(Eqtsad)- In recent days, Syrians have experienced difficult days with the rising temperatures, but their suffering does not compare to the tragedy residents in camps along the Syrian-Turkish border are experiencing.
The area of Atmeh in Idlib province hosts several refugee camps where according to statistics between 80,000-100,000 people live.
“We got to the camp around 10 am, and the temperature had exceeded 45 [degrees Celsius] outside the tents, but inside a tent, it [the temperature] rose to 50,” said Abdul Wahab Ahmad, a journalist activist, visiting camps in Atmeh last Monday.
Ahmad who appeared pained by the scenes he saw in Atimah’s camps said to Eqtsad, “It is impossible for a human to sit inside a tent… a few minutes after I entered a tent, I felt like I was going to suffocate.”
He continued, “It is intolerable, may God help them! How can they live in this atmosphere? For two nights, the people in these tents did not sleep. And in these camps, the sewage drains are open. Imagine the high temperatures and the smell of the sewage. There is water in tanks, but the water temperature is 50 degrees Celsius!”
Some of the camps have an acceptable level of services which makes it easier for its residents to acclimatize with the difficulties of life in the area. However, other camps in the area do not have the same level of services. Some of the camps do not even have ice blocks to be able to offer children cool drinks in this heat.
Hussein al-Loun, a resident in Ataa camp which is formed of cement houses built in rows, said that the situation in their camp is nothing in comparison to what people residing in other camps are experiencing.
Speaking to Eqtsad, al-Loun said, “The best thing about Ataa camp is that we always have access to water, but in the camps around us suffer to access water as it is transported using water tanks.”
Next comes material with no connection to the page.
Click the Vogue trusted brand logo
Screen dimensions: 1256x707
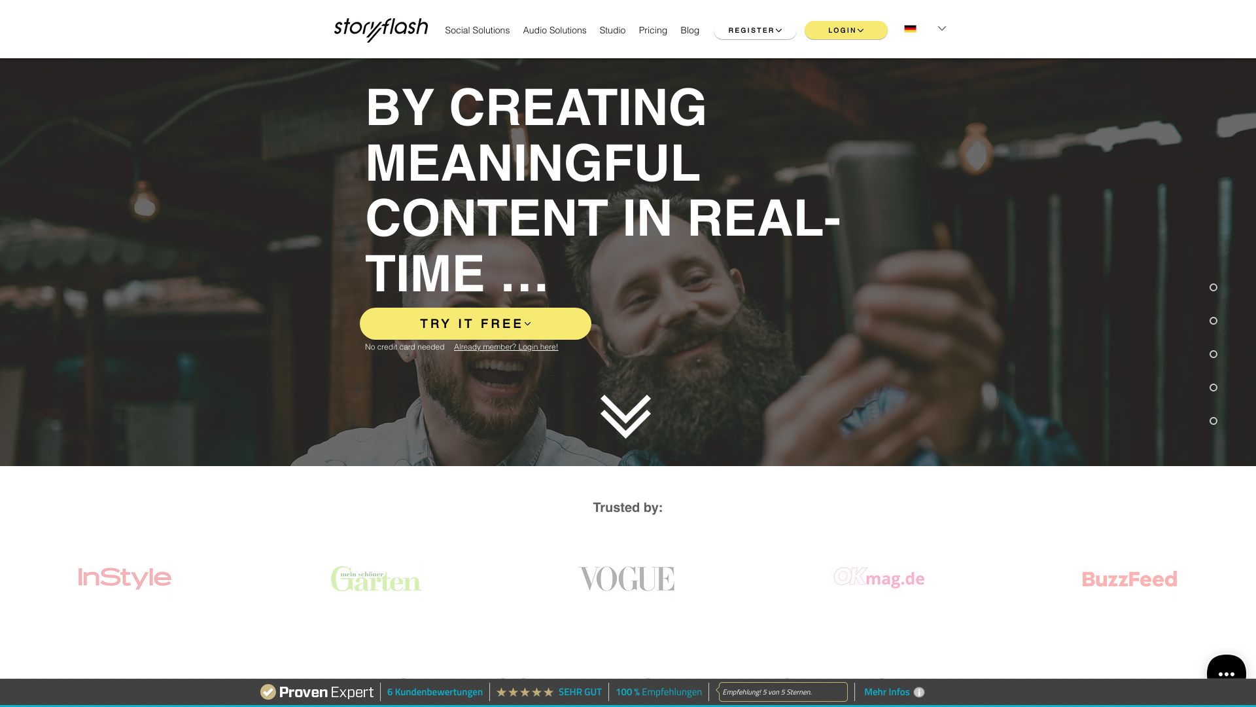pos(627,577)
He continued, “We suffer from the electricity as it only reaches us for four hours at night. We try to benefit from it by charging batteries for those who have them and turning on 12-volt fans.”
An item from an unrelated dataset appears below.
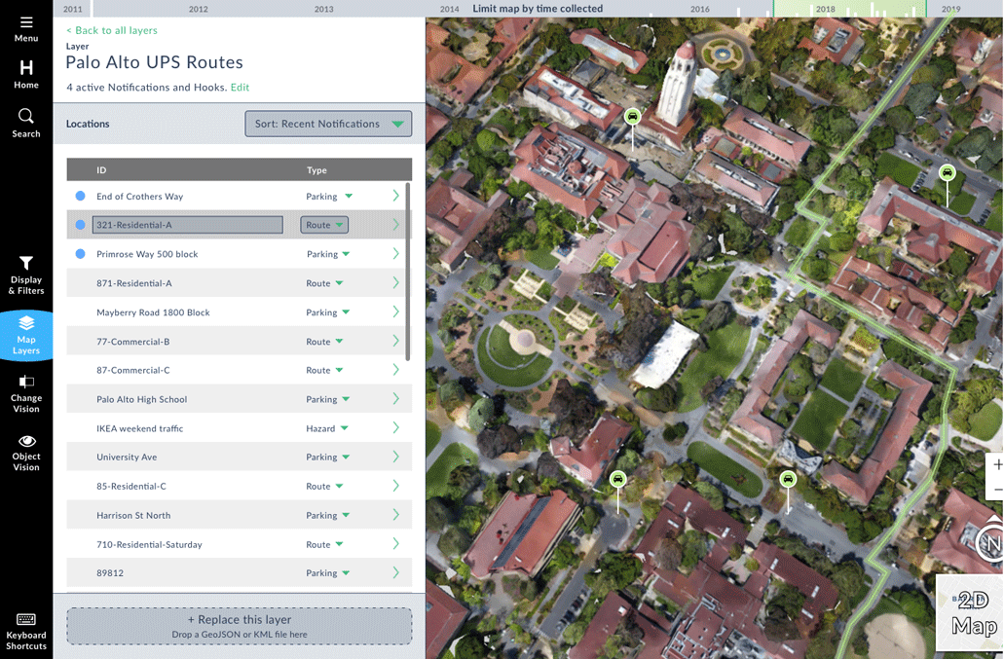Click the 321-Residential-A ID text field
Viewport: 1004px width, 659px height.
[x=187, y=225]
He added, “these batteries and fans are not available to many of the residents in Atimah’s camps which increases the size of the crisis they are experiencing.”
For al-Loun and the other residents of Atimah’s cement camp, the period extending from noon until midnight is the most difficult time of the day. “The house that we live in becomes like a bathroom. We try to escape the severe heat by walking in the fields in Atmeh.”
“In recent days, and due to the high temperature, some camp residents suffered heat stroke because the temperatures rose to unbearable levels,” al-Loun said.
Other than the high temperatures, residents suffer from the lack of proper infrastructure, especially sewers. Hussein al-Loun said that the camps are not equipped with sewage network, so most of the sewers run among the tents releasing smells and attracting flies, mosquitos, insects and spreading illness among the children in the camps.
Camp residents also suffer from only having access to hot drinking water due to the lack of refrigerators and the difficulty of getting ice blocks due to their rarity or the camp residents lacking the financial means to buy the blocks.
Abdul Wahab Ahmad explained that a block of ice costs 600 Syrian Pounds. He said, “Its price is considered very high when compared with the financial income of most of the camp residents, so they do not buy it, and if someone buys a block they share it with their neighbors.”
To add to all these issues, the atmosphere in Atmeh is dry, so the heat and lack of infrastructure is exacerbated by passing cars striking up dust as they drive past on dirt track roads.